Résumé de la décision :
La société EAP GROUP a demandé la suspension de l'exécution d'une décision du ministre de l'économie et des finances, qui a rejeté sa demande d'autorisation de commercialisation de produits à base d'insectes entiers. La société soutenait que cette décision lui causait un préjudice économique grave et qu'elle était entachée de plusieurs illégalités. Le juge des référés a rejeté la requête au motif qu'il n'était pas compécent, précisant que la décision n'avait pas le caractère réglementaire nécessaire pour relever de la compétence directe du Conseil d'État.
Arguments pertinents :
1. Urgence et préjudice : La société a avancé qu'il existait une condition d'urgence, car la décision contestée lui portait préjudice commercial et financier et menaçait sa pérennité. Cependant, le juge a conclu que cela ne suffisait pas à établir la compétence du Conseil d'État pour traiter de ce litige.

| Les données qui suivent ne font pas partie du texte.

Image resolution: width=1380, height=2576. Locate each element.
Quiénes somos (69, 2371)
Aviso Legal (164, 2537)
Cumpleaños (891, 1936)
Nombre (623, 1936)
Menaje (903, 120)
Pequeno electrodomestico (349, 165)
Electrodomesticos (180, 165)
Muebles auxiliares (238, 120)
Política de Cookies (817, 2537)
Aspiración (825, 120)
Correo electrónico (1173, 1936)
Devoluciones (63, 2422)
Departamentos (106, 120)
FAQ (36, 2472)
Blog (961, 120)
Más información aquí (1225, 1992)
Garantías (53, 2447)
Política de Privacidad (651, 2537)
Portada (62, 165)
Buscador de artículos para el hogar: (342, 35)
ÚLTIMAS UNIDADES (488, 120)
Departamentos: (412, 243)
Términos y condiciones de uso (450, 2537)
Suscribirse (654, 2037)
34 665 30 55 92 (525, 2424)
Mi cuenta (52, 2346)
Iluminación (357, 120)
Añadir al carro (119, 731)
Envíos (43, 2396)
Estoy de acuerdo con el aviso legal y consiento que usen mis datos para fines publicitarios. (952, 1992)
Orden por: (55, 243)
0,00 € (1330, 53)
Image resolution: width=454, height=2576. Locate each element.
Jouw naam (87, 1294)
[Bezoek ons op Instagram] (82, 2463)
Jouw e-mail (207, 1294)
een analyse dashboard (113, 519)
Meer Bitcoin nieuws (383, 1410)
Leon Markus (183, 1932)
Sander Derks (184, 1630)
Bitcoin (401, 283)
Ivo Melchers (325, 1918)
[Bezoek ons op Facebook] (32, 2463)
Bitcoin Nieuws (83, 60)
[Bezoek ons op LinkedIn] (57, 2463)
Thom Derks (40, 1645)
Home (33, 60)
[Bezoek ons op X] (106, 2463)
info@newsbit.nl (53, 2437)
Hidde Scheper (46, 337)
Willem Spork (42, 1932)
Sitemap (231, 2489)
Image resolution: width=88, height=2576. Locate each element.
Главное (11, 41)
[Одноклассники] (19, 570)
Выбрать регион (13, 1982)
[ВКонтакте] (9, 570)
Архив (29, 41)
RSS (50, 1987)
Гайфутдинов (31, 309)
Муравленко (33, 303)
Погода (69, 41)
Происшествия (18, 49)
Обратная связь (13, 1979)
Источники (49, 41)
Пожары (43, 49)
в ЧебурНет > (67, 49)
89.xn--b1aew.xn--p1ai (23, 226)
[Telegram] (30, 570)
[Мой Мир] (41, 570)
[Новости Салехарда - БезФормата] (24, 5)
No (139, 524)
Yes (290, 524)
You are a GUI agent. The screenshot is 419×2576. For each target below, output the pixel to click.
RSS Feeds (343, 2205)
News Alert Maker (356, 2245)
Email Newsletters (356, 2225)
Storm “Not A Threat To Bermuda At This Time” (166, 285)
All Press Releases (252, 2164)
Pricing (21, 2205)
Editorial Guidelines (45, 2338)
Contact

2. Doute sur la légalité : EAP GROUP a soutenu qu'il existait des doutes sérieux quant à la légalité de la décision contestée, en mentionnant des erreurs de fait et de droit, notamment sur l’interprétation des règlements européens en matière de commercialisation d'insectes. Le juge des référés a néanmoins jugé que la nature des effets de la décision contestée ne relevait pas de sa compétence.
3. Nature de la décision : La décision du ministre n'a pas été considérée comme réglementaire, car elle ne concernait qu'un acte spécifique à un seul destinataire, la société EAP GROUP, et n’avait pas pour objet l'organisation d'un service public. Ceci constitue un critère déterminant selon l’article R. 311-1 du code de justice administrative.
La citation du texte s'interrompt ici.